In denying bail to Rajya Sabh MP Kanimozhi, daughter of five-time chief minister of Tamil Nadu, and a mother of a young boy, arrested in 2011, the court observed that 'she belongs to upper echelons of society' and that the enormity of the crime she committed is likely to affect the economy of the country. Is her 'upper' breed not sufficient to declare her innocent? She was later granted bail by the Delhi high court.

Former member of the Indian National Congress, member of parliament from Pune, and president of the Indian Olympic Association, Suresh Kalmadi spent nine months in prison after being charged with cheating, conspiracy and corruption in the award of 2010 Delhi Commonwealth Games related contracts.

Sukh Ram, former Telecom Minister during P V Narasimha Rao's government and Lok Sabha MP, was charged with corruption when the CBI in 1996 seized Rs 3.6 crores in cash concealed in bags and suitcases from his official residence. The cash was collected by him illegally in awarding a telecom contract. He was convicted and sentenced to three-year rigorous imprisonment by a Delhi court in 2002. The Supreme Court upheld the verdict on Nov 18, 2011 and Sukh Ram was sentenced to five years in jail.

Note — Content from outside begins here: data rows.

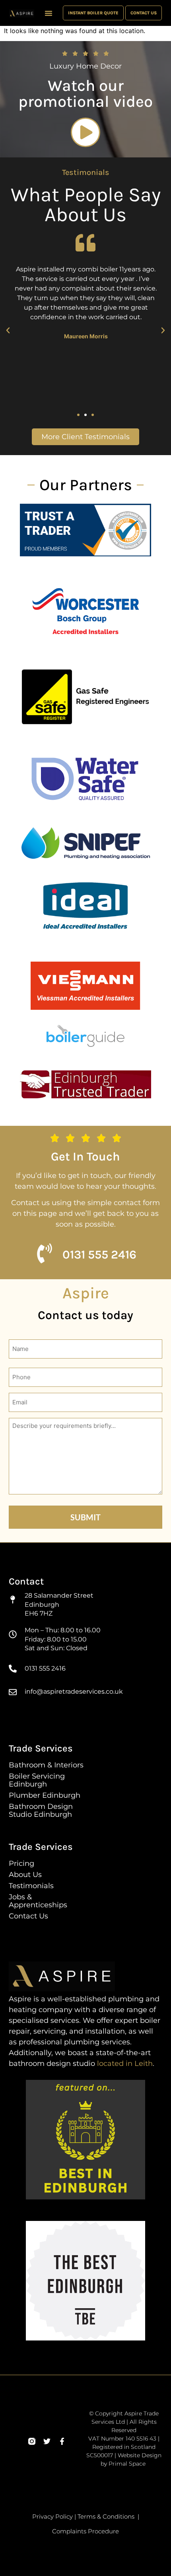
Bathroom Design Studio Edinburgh (41, 1810)
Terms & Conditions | (108, 2516)
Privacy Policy (52, 2516)
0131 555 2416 (99, 1254)
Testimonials (31, 1886)
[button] (48, 13)
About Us (25, 1875)
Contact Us (28, 1916)
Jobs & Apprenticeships (38, 1901)
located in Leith (125, 2063)
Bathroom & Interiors (46, 1765)
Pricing (21, 1863)
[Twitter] (47, 2441)
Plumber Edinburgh (44, 1795)
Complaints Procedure (85, 2531)
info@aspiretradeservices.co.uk (74, 1691)
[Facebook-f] (62, 2441)
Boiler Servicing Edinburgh (37, 1780)
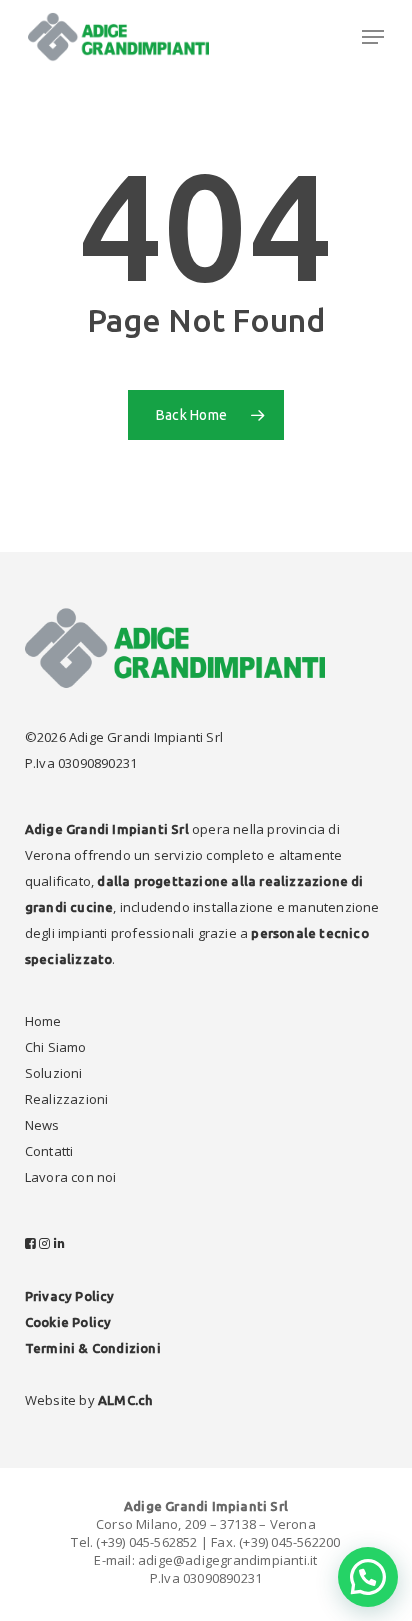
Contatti (49, 1151)
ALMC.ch (125, 1400)
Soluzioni (54, 1073)
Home (43, 1021)
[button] (373, 37)
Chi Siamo (56, 1047)
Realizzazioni (67, 1099)
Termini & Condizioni (93, 1348)
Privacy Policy (70, 1296)
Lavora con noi (71, 1177)
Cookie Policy (68, 1322)
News (42, 1125)
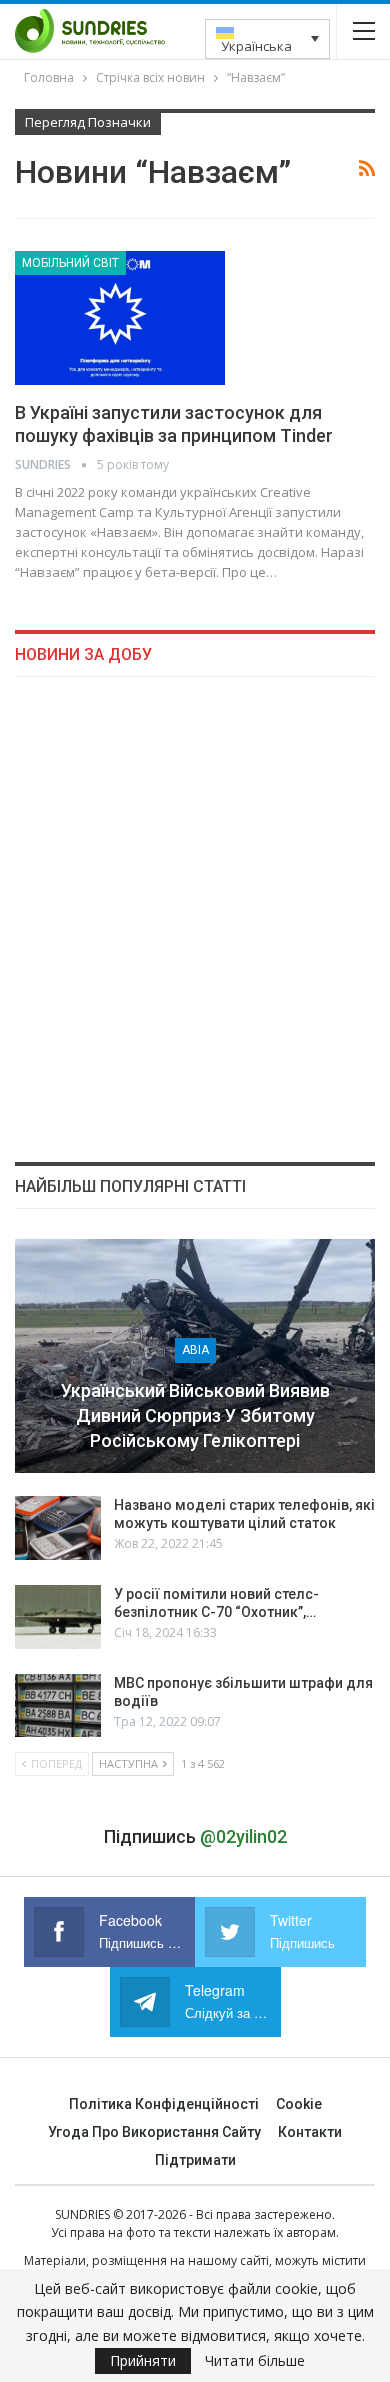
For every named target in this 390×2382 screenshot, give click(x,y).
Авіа (195, 1350)
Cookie (299, 2104)
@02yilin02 (243, 1836)
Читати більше (255, 2361)
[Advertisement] (195, 919)
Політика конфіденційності (164, 2104)
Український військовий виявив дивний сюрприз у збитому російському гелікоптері (195, 1415)
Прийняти (143, 2360)
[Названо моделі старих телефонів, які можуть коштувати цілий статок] (58, 1528)
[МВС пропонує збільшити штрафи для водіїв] (58, 1706)
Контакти (310, 2132)
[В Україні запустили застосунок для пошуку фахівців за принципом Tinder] (120, 318)
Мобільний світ (70, 263)
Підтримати (195, 2160)
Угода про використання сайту (154, 2132)
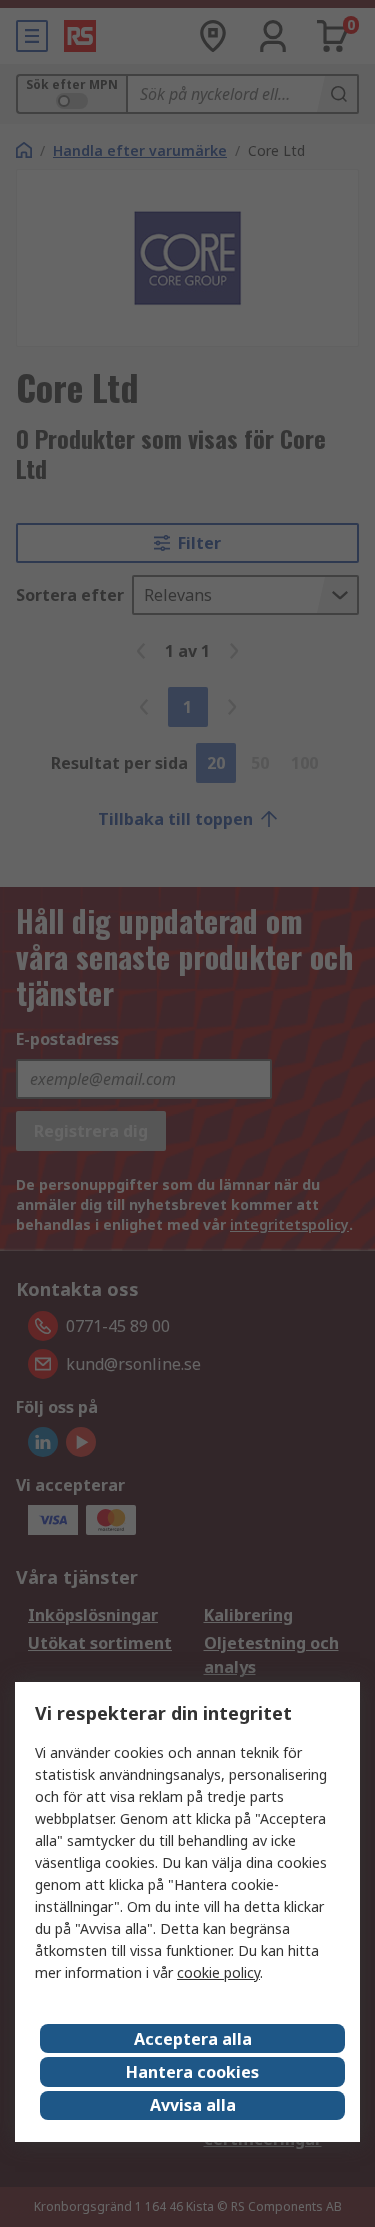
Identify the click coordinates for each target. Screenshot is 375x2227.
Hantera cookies (192, 2072)
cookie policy (218, 1972)
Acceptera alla (193, 2039)
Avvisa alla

Former Punjab minister and Shiromani Gurdwara Parbandhak (Sikh temples management) Committee chief, Bibi Jagir Kaur, was charged with the abduction, forced abortion and mysterious death of her teenaged daughter Harpreet Kaur in 2000. She was acquitted of a murder charge in 2012, but was convicted and sentenced to five years rigorous imprisonment.

77-year-old seven-time MLA and veteran Kerala Congress (Pillai) leader R Balakrishna Pillai was sentenced to one-year rigorous imprisonment by the Supreme Court in a case of corruption in 2011, pertaining to awarding of a contract.

A Raja had to step down as telecom minister in November in 2010 following allegations of criminal misconduct and violation of policies, and that second generation spectrum was sold to mobile companies at below market prices causing huge losses to the government. He was arrested 2011 and had to spend over 15 months in Tihar Jail.

There was no political shielding by partisans, who were known to be deeply embarrassed. There was no attempt to conceal the crimes under a jumble of political statements.